Sous le régime du [Code criminel], cette infraction semble être l’équivalent de l’infraction visée à l’article 267 (agression armée ou infliction de lésions corporelles) qui constitue un acte criminel passible d’un emprisonnement maximal de dix ans.

(5) La décision de l’agent était déraisonnable

(a) Les éléments constitutifs des infractions

[21] Je suis d’accord avec M. Zeine pour dire que la décision de l’agent ne montre pas qu’il a effectué l’analyse de l’équivalence requise par l’arrêt Hill lorsqu’il a conclu que la déclaration de culpabilité de M. Zeine au Liban concernait une infraction équivalente à l’infraction visée à l’article 267 du Code criminel. En particulier, rien n’indique que l’agent ait comparé « le libellé précis des dispositions de chacune des lois » (la première approche décrite dans l’arrêt Hill), qu’il ait vérifié si les éléments essentiels de l’infraction en droit canadien avaient été prouvés dans le cadre de la procédure étrangère (la deuxième approche), ou qu’il ait procédé à une combinaison de ces deux approches (la troisième approche).

[22] En ce qui concerne la première approche, les motifs de l’agent ne reprennent pas le libellé précis de l’article 576 du Code pénal libanais ni celui de l’article 267 du Code criminel, et ne comportent pas de comparaison entre ces lois. Rien n’indique que l’agent disposait de l’article 576 du Code pénal libanais, car aucune version de cet article ne figure dans le dossier certifié du tribunal ou dans les divers documents judiciaires. En effet, dans le dossier à la disposition de la Cour, rien ne confirme que l’article 576 englobe le fait d’avoir[traduction] « utilisé une arme à feu et infligé des lésions corporelles » (les mots de l’agent) ou les [traduction] « menaces au moyen d’une arme à feu » (les mots de l’agent précédent), et encore moins ce qui pourrait être les éléments constitutifs d’une telle infraction.

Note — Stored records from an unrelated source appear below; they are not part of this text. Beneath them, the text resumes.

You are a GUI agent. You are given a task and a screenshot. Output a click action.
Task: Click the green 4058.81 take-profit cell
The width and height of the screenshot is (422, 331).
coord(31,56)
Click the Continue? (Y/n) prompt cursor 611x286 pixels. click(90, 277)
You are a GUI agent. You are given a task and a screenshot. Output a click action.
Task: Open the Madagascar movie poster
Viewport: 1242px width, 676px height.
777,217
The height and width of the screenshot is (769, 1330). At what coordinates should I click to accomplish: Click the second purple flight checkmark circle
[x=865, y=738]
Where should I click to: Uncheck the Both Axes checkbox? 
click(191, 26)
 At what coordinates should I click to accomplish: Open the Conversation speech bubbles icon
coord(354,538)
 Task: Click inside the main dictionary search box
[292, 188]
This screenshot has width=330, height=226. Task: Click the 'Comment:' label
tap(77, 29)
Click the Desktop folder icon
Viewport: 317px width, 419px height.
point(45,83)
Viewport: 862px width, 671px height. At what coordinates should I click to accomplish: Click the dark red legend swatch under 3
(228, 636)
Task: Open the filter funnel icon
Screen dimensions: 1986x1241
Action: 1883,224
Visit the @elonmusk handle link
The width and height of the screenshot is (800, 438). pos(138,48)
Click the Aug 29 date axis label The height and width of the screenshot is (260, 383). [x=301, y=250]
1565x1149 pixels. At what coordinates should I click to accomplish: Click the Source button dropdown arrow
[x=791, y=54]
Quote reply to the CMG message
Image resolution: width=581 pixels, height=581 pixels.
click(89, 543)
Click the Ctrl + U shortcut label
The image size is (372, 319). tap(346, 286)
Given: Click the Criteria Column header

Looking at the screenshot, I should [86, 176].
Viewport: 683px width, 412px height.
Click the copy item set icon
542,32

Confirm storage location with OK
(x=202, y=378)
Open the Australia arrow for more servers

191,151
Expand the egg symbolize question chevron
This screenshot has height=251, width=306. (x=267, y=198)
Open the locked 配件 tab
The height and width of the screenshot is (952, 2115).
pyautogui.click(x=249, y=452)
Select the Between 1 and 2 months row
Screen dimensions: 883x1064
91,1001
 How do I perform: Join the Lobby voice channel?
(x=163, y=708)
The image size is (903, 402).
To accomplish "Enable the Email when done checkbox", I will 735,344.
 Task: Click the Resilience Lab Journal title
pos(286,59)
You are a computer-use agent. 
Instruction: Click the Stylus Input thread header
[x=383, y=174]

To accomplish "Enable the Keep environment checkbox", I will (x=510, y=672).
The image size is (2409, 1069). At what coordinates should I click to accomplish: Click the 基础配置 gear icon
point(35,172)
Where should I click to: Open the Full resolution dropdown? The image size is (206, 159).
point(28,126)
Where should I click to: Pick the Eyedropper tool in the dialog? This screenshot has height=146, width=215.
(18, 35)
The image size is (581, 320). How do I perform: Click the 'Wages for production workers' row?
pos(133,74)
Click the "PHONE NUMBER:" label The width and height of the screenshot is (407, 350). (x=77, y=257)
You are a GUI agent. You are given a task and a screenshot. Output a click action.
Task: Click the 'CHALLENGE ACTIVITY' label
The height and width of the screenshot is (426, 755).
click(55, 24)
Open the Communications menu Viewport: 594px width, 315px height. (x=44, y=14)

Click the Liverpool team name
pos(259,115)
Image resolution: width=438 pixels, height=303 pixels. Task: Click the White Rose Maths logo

Puisque l’agent n’examine pas le libellé de l’article 576 du Code pénal libanais, son analyse ne peut pas non plus relever de la troisième approche décrite dans l’arrêt Hill, à savoir une combinaison de la première et de la deuxième approche.

[23] Par défaut, il ne reste que la deuxième approche. La déclaration de l’agent selon laquelle [traduction] « l’incident en question […] est équivalent à l’infraction visée à l’article 267 du Code criminel » donne l’impression que l’agent a voulu comparer les faits de l’affaire libanaise — les « actes qu’avait effectivement commis l’intéressé » — avec l’infraction en droit canadien : Li, au para 13. Cependant, l’agent n’examine pas les éléments essentiels de l’infraction punissable au Canada, ni la question de savoir si les faits qui ont été « établis dans le cadre des procédures étrangères » [non souligné dans l’original] satisfont à ces éléments. La déclaration de l’agent selon laquelle [traduction] « l’incident en question, pour lequel le DP a été reconnu coupable d’avoir utilisé une arme à feu et infligé des lésions corporelles, est l’équivalent de l’infraction visée à l’article 267 du Code criminel (agression armée ou infliction de lésions corporelles) » constitue seulement une conclusion relative à l’équivalence et non une analyse de celle‑ci. Comme l’a souligné le juge Diner dans la décision Liberal, « [u]n simple renvoi aux dispositions pertinentes, suivi d’une courte déclaration quant à leur équivalence, ne constitue pas une analyse raisonnable » : Liberal, au para 32; voir également Kathirgamathamby, au para 24.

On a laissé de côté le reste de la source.